Ateljéinteriör and Den röda rullgardinen (The Red Blind), from 1916, are daring paintings that have given rise in recent years to new interpretations based on contemporary gender studies and reveal information about the artist's private life.

===1920s===
Between 1920 and 1932, Hjertén and her family lived in Paris, and made many excursions to the French countryside and the Italian Riviera for painting. This was a relatively harmonious era in Hjertén's art, but her exhibits were very limited in this period. Her husband often visited Stockholm where he had a brilliant career, for example designing sets and costumes for the Royal Swedish Opera.

As time passed, an increasing tension can be seen in her art. In the late 1920s, while she was very isolated in France, colder and darker colours began to appear in her paintings. Recurring diagonal strokes helped to give the paintings a tense impression.

In the late 1920s Hjertén increasingly had various psychosomatic ailments, and she complained of loneliness.

===1930s===
In 1932 the family moved back to Stockholm, as Isaac had acquired a position as professor at the Royal Swedish Academy of fine arts. Due to this, Hjertén had was left alone with the move from Paris. Due to her already fragile mental and physical health, she ended up collapsing, and was shortly after flown back home to Sweden. Once in Sweden, she was diagnosed with schizophrenia and stayed at several different private health institutions and psychiatric hospitals where she recovered periodically. In the following two years (1932–1934) Hjertén's artistry culminated in a crescendo, where, like one possessed, she made pictures that expressed strongly loaded feelings. She devoted herself to intensive painting, creating one picture a day, the picture-book of her life, according to an interview in the Swedish art magazine Paletten. Hjertén's paintings of this period are often characterized by menacing tones, growing storm clouds, and feelings of abandonment. Some paintings radiate horror while others give a warm and harmonious impression.

During 1934, she traveled with her family in the south of Europe, where she painted. Hjertén eventually made her name as an artist among the critics in 1935, when she exhibited with her husband and son in Gothenburg. She was given the most space in the exhibition, and was also praised by multiple critics.

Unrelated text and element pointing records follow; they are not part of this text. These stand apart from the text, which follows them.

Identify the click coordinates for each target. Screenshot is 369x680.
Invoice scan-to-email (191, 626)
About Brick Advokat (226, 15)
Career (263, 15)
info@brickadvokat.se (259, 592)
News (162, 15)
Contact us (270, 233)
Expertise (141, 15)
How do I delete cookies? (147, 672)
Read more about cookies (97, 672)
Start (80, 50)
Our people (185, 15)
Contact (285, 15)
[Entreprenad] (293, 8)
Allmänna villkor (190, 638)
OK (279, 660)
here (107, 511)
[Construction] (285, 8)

She fully won public recognition in 1936, when she had a well-received solo exhibition at the Royal Swedish Academy of fine Arts in Stockholm. "After viewing the nearly 500 works in her 1936 retrospective, the critics were unanimous: the exhibition was hailed as one of the most remarkable of the season and Hjerten was honored as one of Sweden's greatest and most original modern artists. Thus, she gained recognition—but too late."

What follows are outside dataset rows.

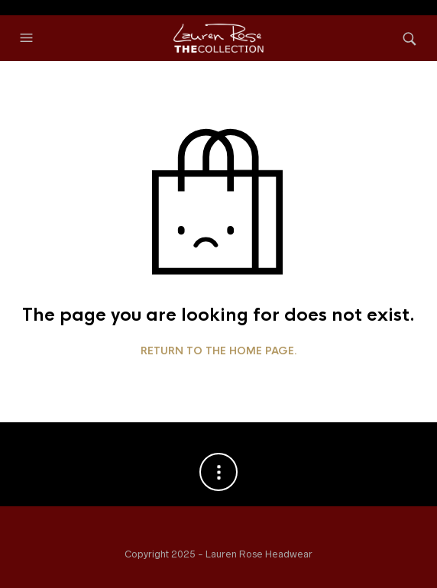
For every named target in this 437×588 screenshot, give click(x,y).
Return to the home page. (219, 351)
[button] (28, 38)
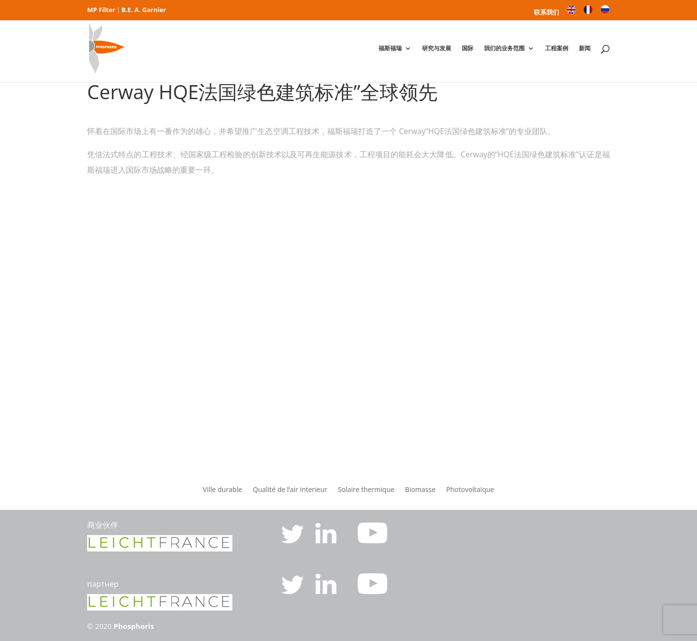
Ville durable (222, 490)
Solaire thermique (366, 490)
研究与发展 (436, 48)
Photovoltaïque (470, 490)
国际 (467, 48)
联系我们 (546, 12)
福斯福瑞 (390, 48)
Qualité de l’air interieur (290, 490)
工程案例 (556, 48)
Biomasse (420, 490)
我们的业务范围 (504, 48)
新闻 (585, 48)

In 1936, Hjertén was admitted to Beckomberga Psychiatric Hospital where she would remain for the last twelve years of her life. Isaac, who had many mistresses over the years, divorced Hjertén and remarried in 1937. That same year, Hjertén stopped painting for good. Both Isaac and his new wife later died in a plane accident in 1946.

Following a botched lobotomy, Hjertén died in Stockholm in 1948.

===Legacy===
Hjertén's total production amounted to slightly more than 500 paintings, together with sketches, water-colours and drawings. Hjertén had to fight the prejudices of her time throughout her career. Her paintings seem extremely personal for the era in which they were made, when issues of colour and form were uppermost in artists' minds. Her interest in humankind was often manifested in dramatic, even theatrical compositions, while her approach to colour was emotional as well as theoretical.